Ureinwohner im brasilianischen Amazonas-Bundesstaat Para. Foto: Klaus Boldt

Washington. - Rechtzeitig zur Jahrestagung von Internationalem Währungsfonds (IWF) und Weltbank, die am Freitag beginnt, haben NGOs und Medien weltweit auf das skandalöse Ausmaß von Zwangsumsiedlungen bei Weltbankprojekten hingewiesen. Laut einem internationalen Recherche-Netzwerk sind von 2004 bis 2013 in insgesamt 972 Weltbank-Projekten rund 3,4 Millionen Menschen zu Opfern von Zwangsumsiedlungen, Vertreibungen, Repressionen oder der Zerstörung ihrer Lebensgrundlagen geworden.

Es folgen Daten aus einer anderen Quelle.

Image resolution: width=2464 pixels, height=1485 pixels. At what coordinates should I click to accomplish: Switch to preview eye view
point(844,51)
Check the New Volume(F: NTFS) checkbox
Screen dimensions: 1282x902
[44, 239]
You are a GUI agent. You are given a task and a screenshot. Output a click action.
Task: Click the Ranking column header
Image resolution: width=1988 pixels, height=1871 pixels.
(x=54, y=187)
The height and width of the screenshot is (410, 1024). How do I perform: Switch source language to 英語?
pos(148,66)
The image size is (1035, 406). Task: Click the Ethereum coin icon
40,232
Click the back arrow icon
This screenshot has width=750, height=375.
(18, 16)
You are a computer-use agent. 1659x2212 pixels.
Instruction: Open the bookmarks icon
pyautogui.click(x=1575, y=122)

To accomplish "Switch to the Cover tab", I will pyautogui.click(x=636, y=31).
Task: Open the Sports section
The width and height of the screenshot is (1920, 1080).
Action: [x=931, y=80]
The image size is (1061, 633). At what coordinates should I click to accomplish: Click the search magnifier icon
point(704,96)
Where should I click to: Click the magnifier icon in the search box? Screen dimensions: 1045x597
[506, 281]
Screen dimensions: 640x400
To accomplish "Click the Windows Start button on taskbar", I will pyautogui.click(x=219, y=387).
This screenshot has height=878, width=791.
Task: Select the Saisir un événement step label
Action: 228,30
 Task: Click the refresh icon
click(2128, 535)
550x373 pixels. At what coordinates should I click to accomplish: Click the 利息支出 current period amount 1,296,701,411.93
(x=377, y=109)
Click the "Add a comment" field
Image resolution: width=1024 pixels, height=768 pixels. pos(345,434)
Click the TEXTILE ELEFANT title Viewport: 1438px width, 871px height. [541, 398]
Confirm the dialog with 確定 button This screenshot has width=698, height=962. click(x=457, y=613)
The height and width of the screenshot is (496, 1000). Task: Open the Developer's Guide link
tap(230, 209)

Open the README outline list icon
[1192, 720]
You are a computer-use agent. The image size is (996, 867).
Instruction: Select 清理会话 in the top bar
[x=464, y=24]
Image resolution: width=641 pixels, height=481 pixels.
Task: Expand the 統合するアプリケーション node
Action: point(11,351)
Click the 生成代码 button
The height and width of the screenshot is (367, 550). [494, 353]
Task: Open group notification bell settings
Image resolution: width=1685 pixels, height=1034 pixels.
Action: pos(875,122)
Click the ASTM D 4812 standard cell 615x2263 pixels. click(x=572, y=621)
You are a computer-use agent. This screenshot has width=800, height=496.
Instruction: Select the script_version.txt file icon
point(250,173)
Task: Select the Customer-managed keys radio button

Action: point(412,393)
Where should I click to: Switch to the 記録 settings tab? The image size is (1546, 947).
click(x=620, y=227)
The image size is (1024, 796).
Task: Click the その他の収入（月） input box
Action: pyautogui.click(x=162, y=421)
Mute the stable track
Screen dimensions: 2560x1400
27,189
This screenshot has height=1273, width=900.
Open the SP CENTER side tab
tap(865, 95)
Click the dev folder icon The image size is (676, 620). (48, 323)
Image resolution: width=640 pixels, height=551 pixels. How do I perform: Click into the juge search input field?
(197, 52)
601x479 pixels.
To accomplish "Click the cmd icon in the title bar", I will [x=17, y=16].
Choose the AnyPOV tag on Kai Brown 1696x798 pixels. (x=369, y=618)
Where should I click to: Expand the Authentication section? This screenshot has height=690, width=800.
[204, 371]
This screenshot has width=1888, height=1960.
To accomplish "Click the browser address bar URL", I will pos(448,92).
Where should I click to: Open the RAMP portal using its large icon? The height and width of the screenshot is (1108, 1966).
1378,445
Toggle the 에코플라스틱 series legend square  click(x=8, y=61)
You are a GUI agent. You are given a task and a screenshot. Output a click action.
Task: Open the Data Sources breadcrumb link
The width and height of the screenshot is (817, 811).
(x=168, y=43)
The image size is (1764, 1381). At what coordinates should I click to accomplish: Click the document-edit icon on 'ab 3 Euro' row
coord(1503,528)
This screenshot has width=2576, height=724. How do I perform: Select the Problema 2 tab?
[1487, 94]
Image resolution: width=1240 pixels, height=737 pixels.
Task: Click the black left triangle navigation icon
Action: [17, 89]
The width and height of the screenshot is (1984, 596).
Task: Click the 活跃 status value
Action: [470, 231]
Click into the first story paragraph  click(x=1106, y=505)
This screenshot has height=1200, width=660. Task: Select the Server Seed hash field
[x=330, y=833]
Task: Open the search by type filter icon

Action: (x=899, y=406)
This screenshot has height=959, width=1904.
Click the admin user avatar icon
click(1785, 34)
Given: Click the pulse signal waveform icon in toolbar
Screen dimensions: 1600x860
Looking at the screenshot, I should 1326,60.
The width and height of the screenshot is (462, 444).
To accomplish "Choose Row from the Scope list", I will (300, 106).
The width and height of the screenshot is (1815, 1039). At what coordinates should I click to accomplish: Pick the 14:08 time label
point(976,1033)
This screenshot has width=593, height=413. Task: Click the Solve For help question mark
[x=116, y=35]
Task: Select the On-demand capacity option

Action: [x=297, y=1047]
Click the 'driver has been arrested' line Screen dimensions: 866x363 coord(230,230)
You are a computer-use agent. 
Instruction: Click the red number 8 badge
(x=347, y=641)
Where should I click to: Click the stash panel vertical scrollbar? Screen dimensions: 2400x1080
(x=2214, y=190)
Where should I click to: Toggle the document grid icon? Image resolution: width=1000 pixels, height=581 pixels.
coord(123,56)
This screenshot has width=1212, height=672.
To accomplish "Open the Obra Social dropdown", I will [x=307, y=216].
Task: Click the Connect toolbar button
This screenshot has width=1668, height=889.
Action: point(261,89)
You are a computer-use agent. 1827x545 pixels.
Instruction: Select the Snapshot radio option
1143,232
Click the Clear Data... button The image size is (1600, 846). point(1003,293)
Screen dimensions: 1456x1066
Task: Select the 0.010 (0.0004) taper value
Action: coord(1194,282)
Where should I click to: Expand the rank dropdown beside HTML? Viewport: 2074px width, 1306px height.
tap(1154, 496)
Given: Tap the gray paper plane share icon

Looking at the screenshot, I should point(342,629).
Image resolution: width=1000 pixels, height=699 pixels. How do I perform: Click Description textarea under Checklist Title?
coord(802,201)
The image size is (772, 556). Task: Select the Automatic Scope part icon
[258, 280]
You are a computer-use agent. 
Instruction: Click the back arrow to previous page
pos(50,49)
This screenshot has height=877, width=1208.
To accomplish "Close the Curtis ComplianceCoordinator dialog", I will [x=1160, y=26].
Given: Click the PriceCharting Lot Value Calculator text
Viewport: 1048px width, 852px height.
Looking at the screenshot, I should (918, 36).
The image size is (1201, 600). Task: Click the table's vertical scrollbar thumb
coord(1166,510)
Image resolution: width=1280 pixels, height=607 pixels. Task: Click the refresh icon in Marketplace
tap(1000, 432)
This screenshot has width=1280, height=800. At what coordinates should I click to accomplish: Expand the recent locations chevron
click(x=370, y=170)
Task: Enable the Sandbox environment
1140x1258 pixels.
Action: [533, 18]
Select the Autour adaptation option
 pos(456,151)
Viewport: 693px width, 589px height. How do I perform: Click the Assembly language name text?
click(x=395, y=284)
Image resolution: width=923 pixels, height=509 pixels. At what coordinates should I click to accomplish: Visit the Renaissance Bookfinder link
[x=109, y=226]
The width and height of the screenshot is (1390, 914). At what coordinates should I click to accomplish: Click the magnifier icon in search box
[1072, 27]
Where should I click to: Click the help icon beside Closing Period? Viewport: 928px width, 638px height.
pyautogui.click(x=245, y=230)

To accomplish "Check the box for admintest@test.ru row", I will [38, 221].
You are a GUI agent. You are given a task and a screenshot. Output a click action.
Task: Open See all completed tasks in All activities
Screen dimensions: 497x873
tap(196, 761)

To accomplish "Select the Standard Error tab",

Der Druck auf die Weltbank nimmt dank des Investigativ-Netzwerks ICIJ (International Consortium of Investigative Journalists) mehr und mehr zu: Kurz vor der Verabschiedung neuer Umwelt- und Sozialstandards der Bank, die eigentlich den Armen helfen soll, wird deutlich, wie sehr Bankprojekte die Interessen von Investoren und Regierungen über das Wohl von Kleinbauern, kleinen Unternehmern, indigenen Bevölkerungsgruppen und Bürgern setzen. Weltbank-Präsident Jim Yong Kim hat die Fehler selbst eingeräumt

In den Berichten werden dafür diverse Beispiele genannt, zu denen auch die Umwelt- und Menschenrechtsorganisation urgewald intensiv recherchiert hat. "Sie zeigen leider nur die Spitze des Eisbergs", sagt deren Gründerin und Expertin für Umwelt und internationale Finanzinstitutionen, Korinna Horta. Denn dahinter stecke ein grundsätzlich falscher Umgang mit fundamentalen Standards wie Menschenrechte und Umweltschutz.

Damit verbunden sei ein gravierendes Kontrollproblem der Weltbank in Bezug auf die eigenen Standards: "Bei dem Privatsektorarm IFC weiß nicht einmal das Management, in welche Projekte Geld fließt, das sie über Finanzdienstleister, so genannte Financial Intermediaries, ausschütten", sagt Knud Vöcking, langjähriger Experte zur Weltbank bei urgewald. In über 90 Prozent der Investitionen in Private Equity Fonds oder Privatbanken gibt es keine Information über die Unterprojekte. Die Betroffenen wissen nicht, dass ihre Lebensgrundlagen durch öffentliches Geld zerstört werden. Dies ergab ein Report, den urgewald vor kurzem zusammen mit der Entwicklungsorganisation Oxfam herausgegeben hat.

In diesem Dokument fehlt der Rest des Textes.